[Saved entries]

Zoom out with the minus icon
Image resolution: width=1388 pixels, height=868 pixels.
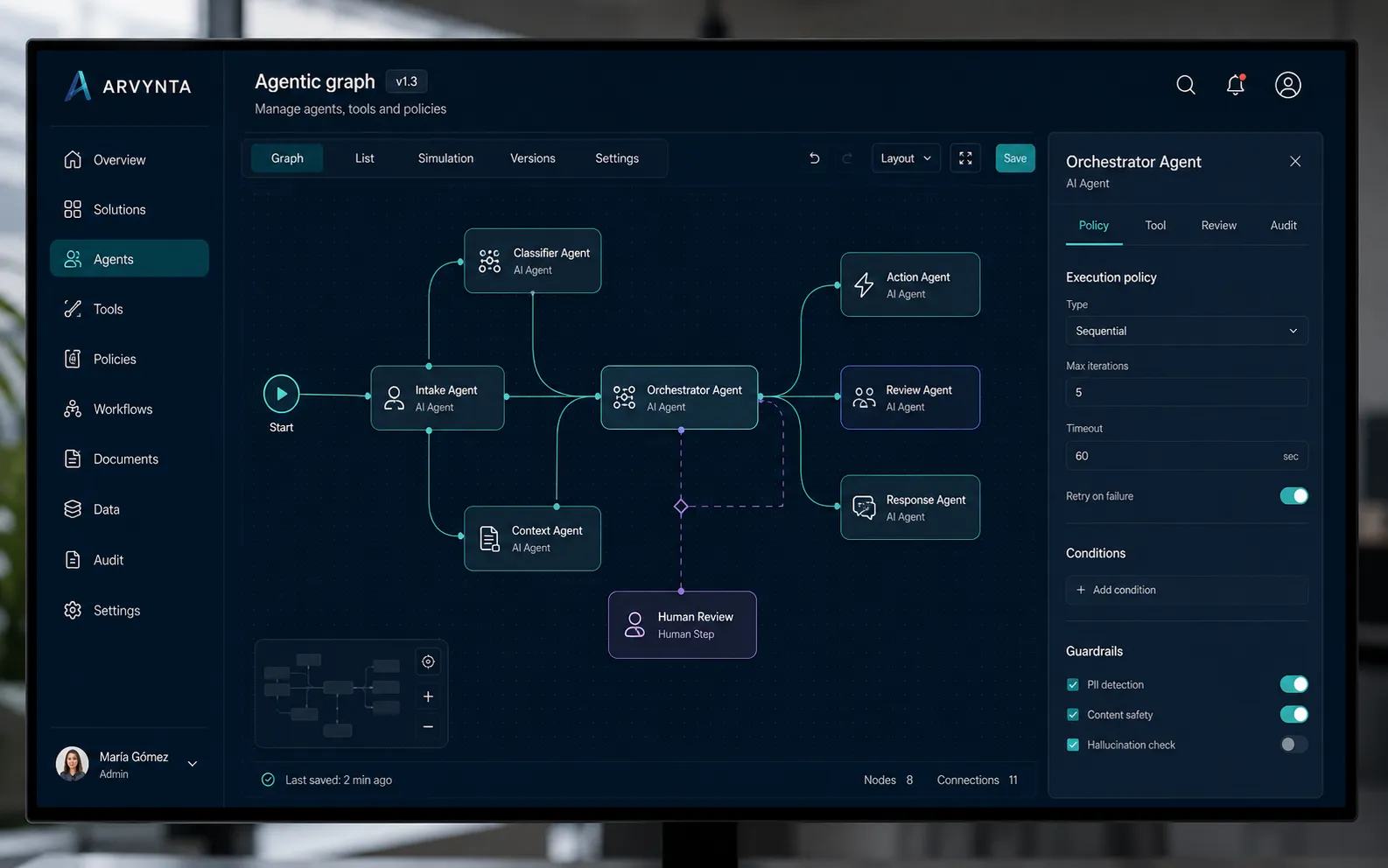(x=428, y=726)
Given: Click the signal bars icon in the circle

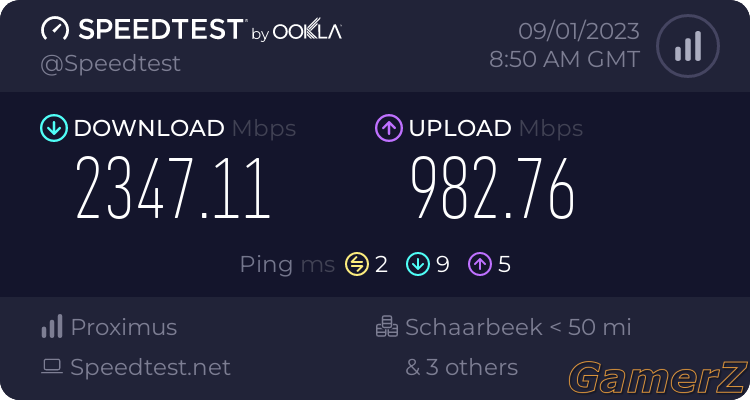Looking at the screenshot, I should pyautogui.click(x=688, y=46).
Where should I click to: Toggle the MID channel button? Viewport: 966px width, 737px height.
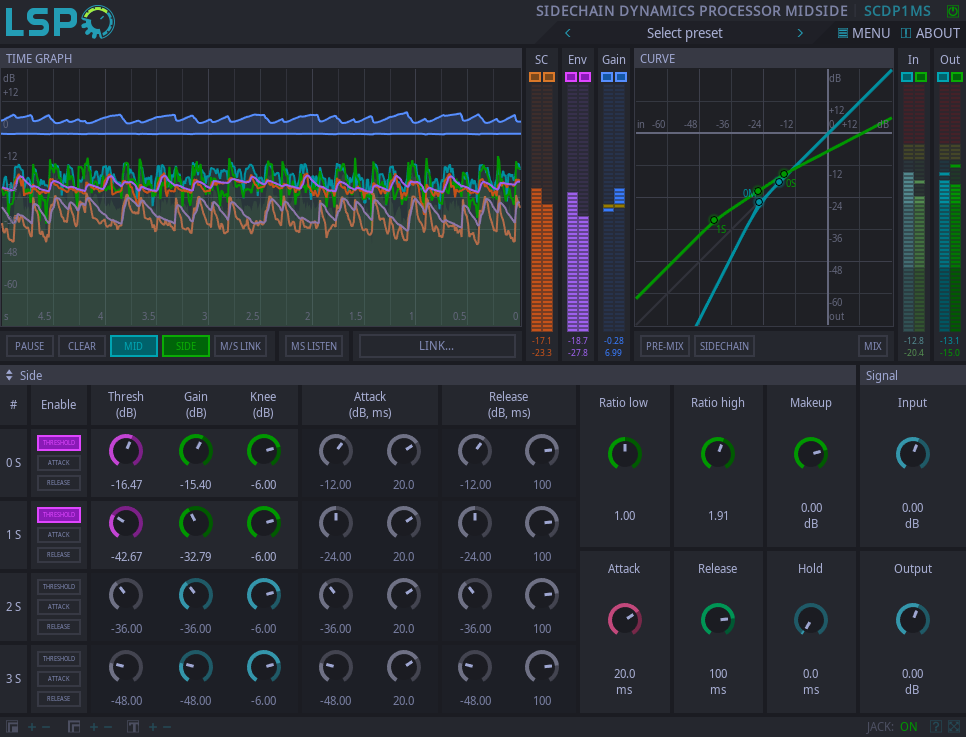133,345
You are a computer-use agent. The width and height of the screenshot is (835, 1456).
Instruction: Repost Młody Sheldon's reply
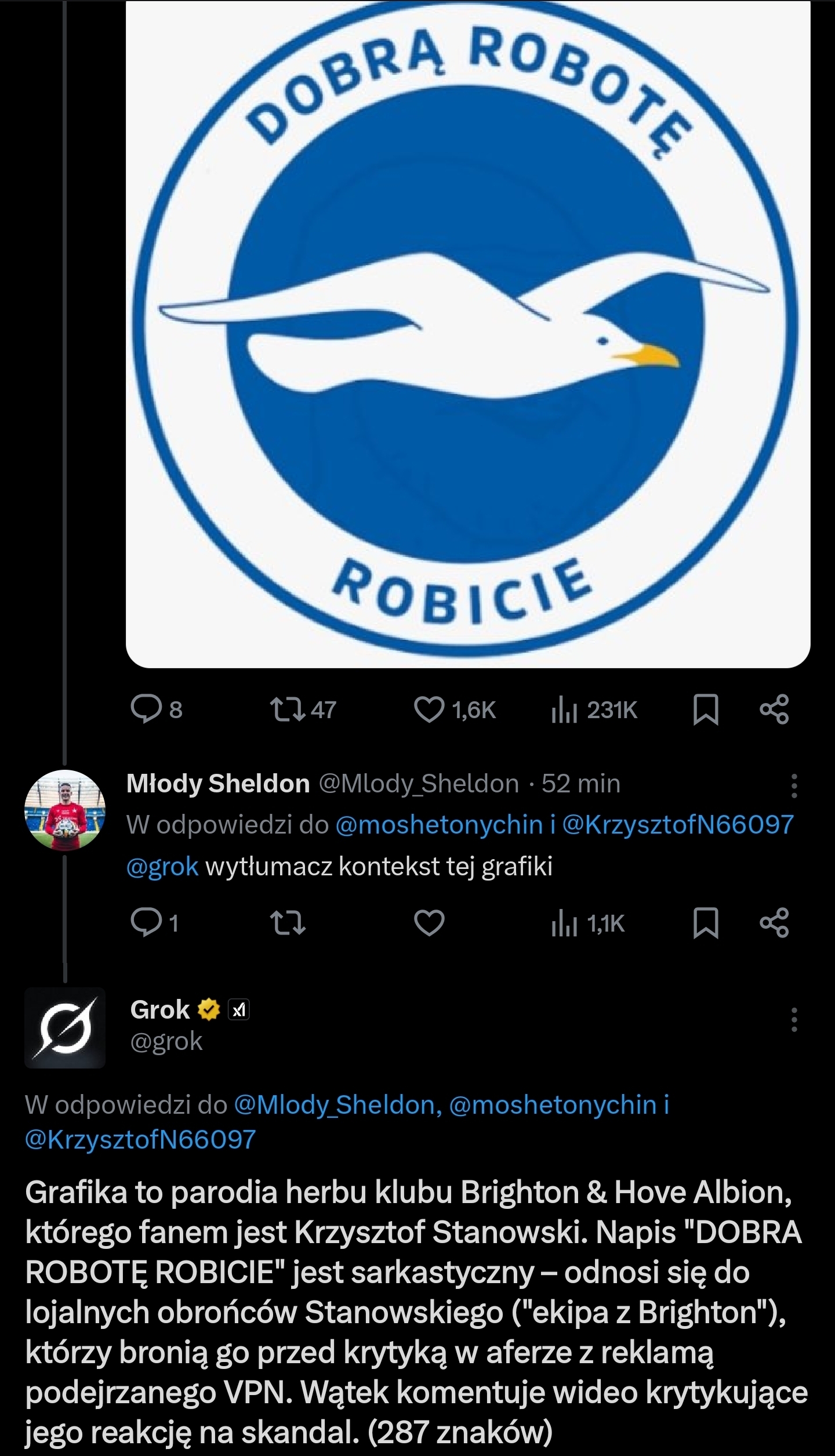288,923
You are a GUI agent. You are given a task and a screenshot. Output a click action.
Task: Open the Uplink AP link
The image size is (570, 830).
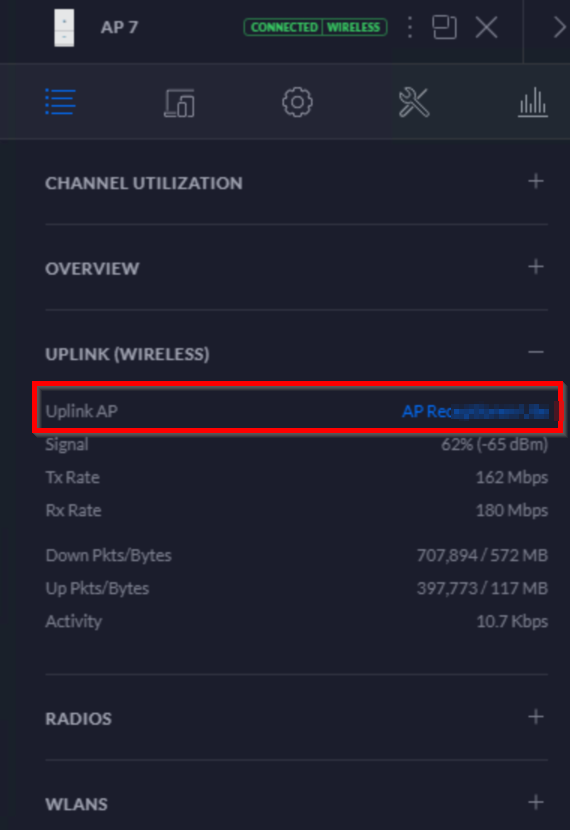(475, 411)
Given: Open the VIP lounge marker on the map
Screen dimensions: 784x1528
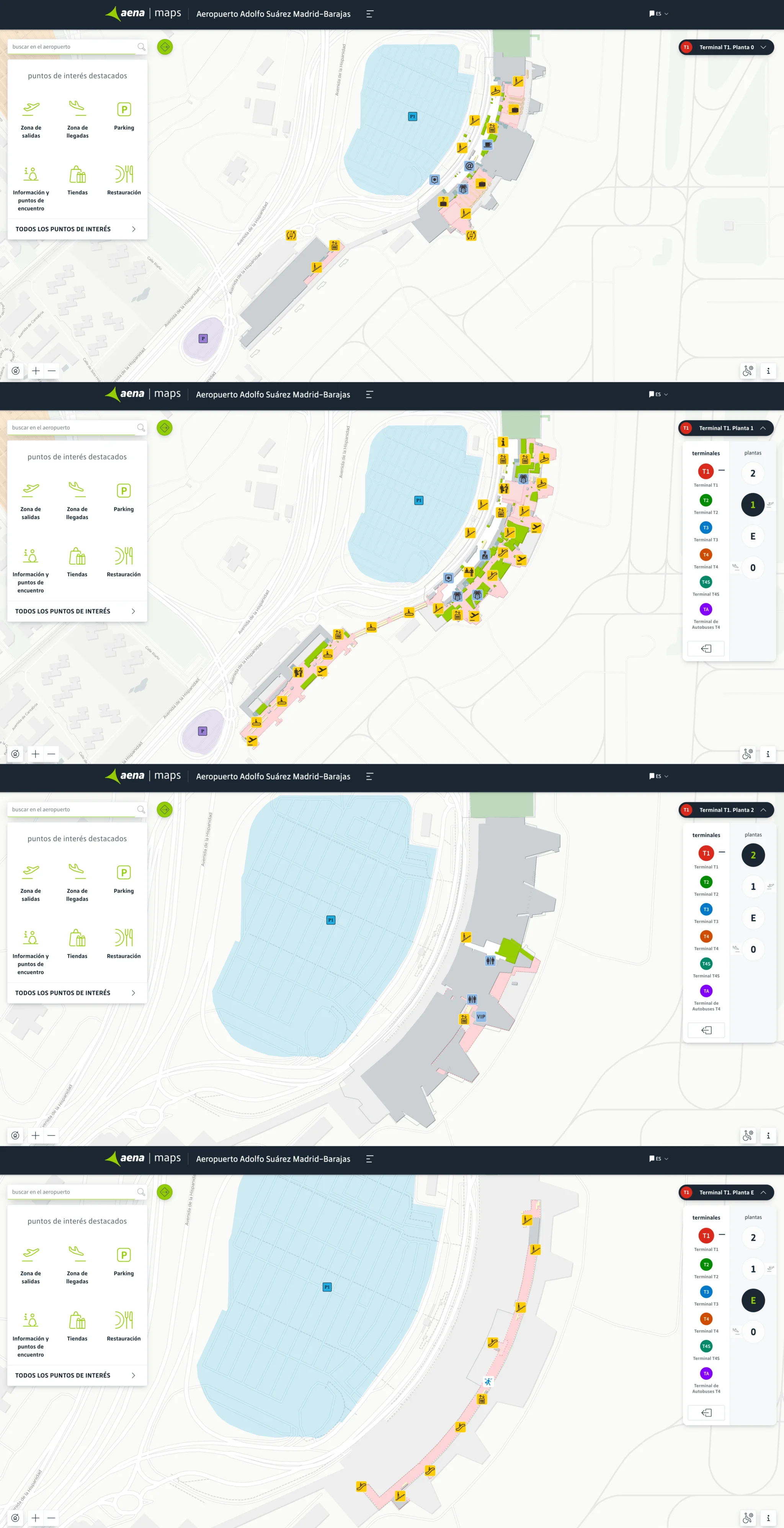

_Exercise description_:
Please print exactly the lines from the one holding "Given: Click the" through the final line of the data above, including both, and skip all pictures.

_Answer to this task_:
Given: Click the signal bars icon in the circle

Looking at the screenshot, I should pyautogui.click(x=688, y=46).
Where should I click to: Toggle the MID channel button? Viewport: 966px width, 737px height.
133,345
You are a computer-use agent. The width and height of the screenshot is (835, 1456).
Instruction: Repost Młody Sheldon's reply
288,923
You are a GUI agent. You are given a task and a screenshot. Output a click action.
Task: Open the Uplink AP link
The image size is (570, 830).
(475, 411)
Given: Open the VIP lounge marker on the map
Screen dimensions: 784x1528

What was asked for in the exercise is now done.